→ What the task asks
Line for line, return the data exactly, omitting all pictures.

→ Extracted data
________________________________________

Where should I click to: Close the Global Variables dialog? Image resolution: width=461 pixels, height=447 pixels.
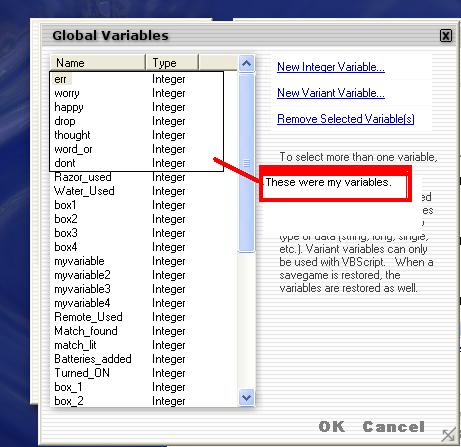click(x=446, y=35)
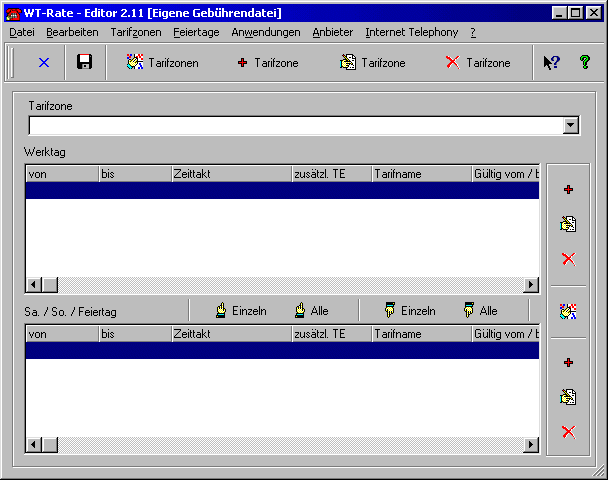Delete Tarifzone using red X toolbar button
Image resolution: width=608 pixels, height=480 pixels.
[x=477, y=62]
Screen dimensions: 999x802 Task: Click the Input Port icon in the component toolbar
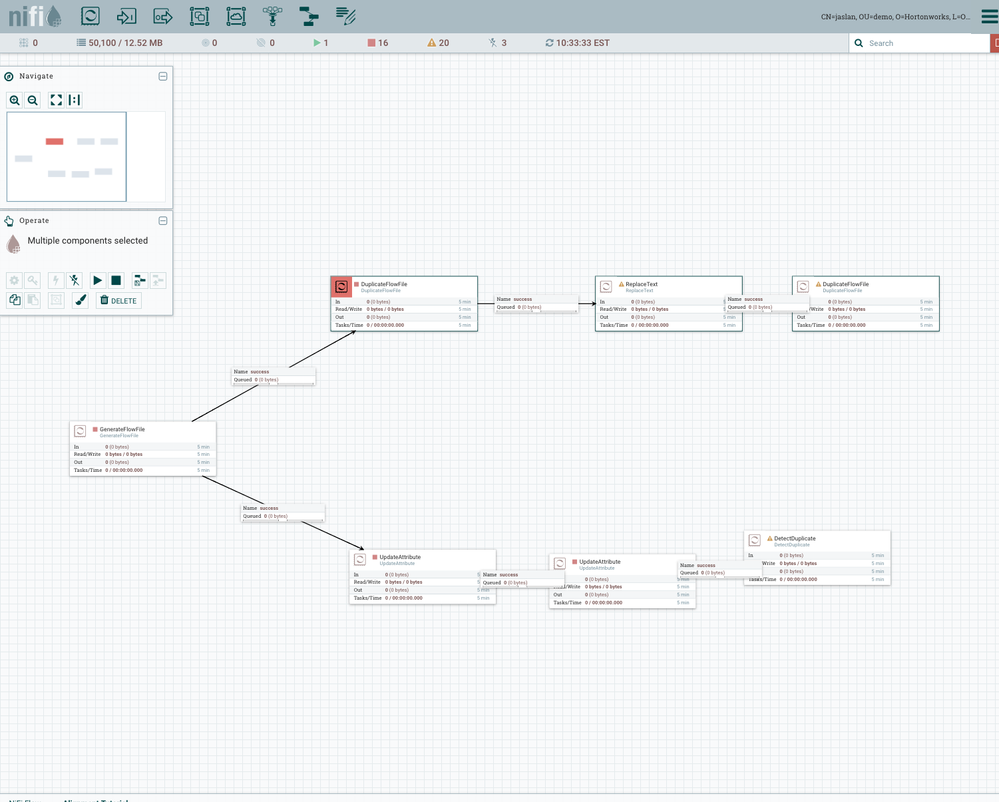(125, 16)
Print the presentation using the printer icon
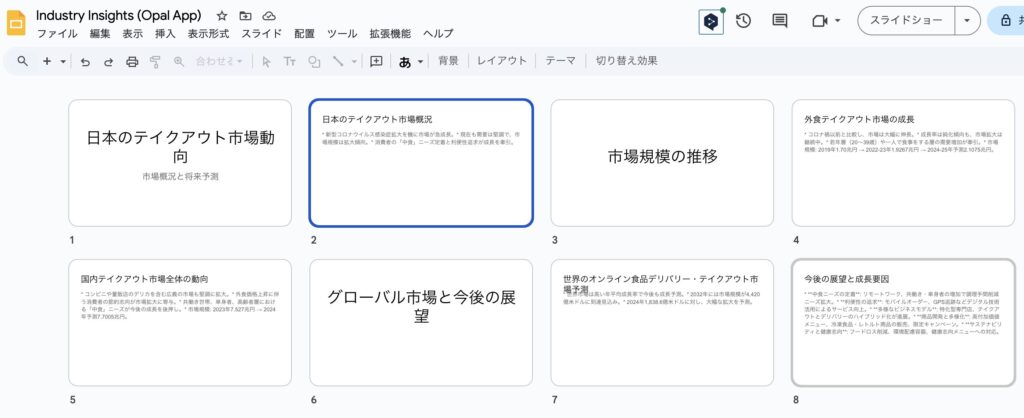This screenshot has width=1024, height=418. pyautogui.click(x=132, y=61)
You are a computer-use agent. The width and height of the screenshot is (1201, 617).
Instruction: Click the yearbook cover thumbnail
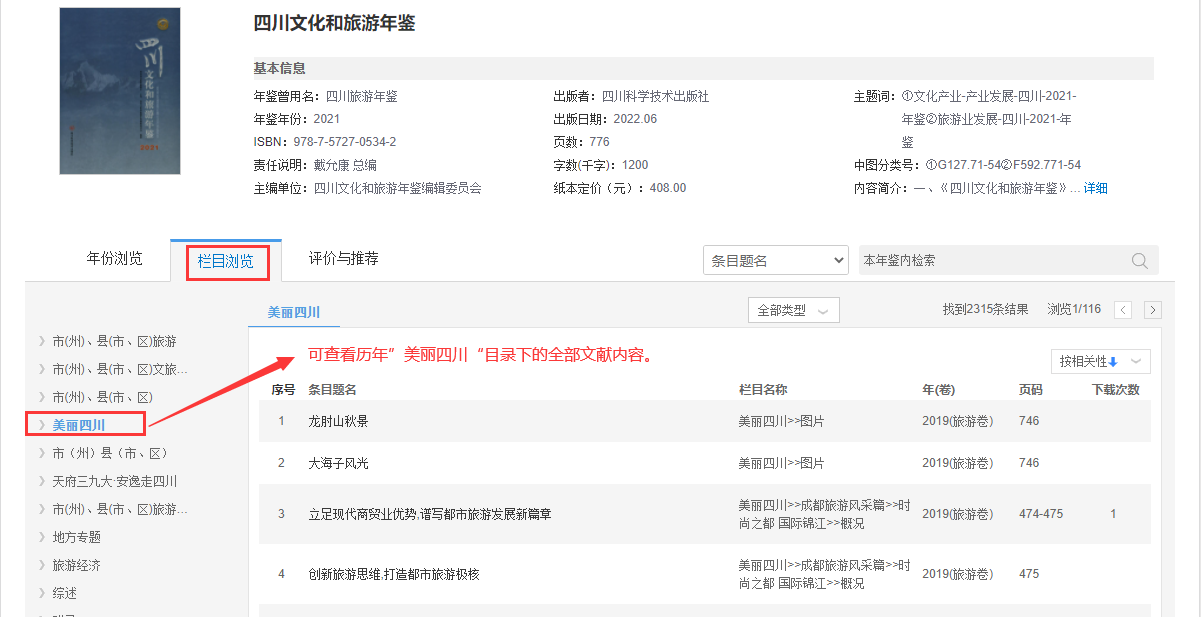coord(120,91)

________________________________________

→ Exercise result
Where should I click to: Close the Global Variables dialog? Image resolution: width=461 pixels, height=447 pixels.
click(x=446, y=35)
Delete Tarifzone using red X toolbar button
Image resolution: width=608 pixels, height=480 pixels.
[x=477, y=62]
Screen dimensions: 999x802 Task: Click the Input Port icon in the component toolbar
(125, 16)
Print the presentation using the printer icon
This screenshot has width=1024, height=418. pyautogui.click(x=132, y=61)
You are a computer-use agent. The width and height of the screenshot is (1201, 617).
Instruction: Click the yearbook cover thumbnail
coord(120,91)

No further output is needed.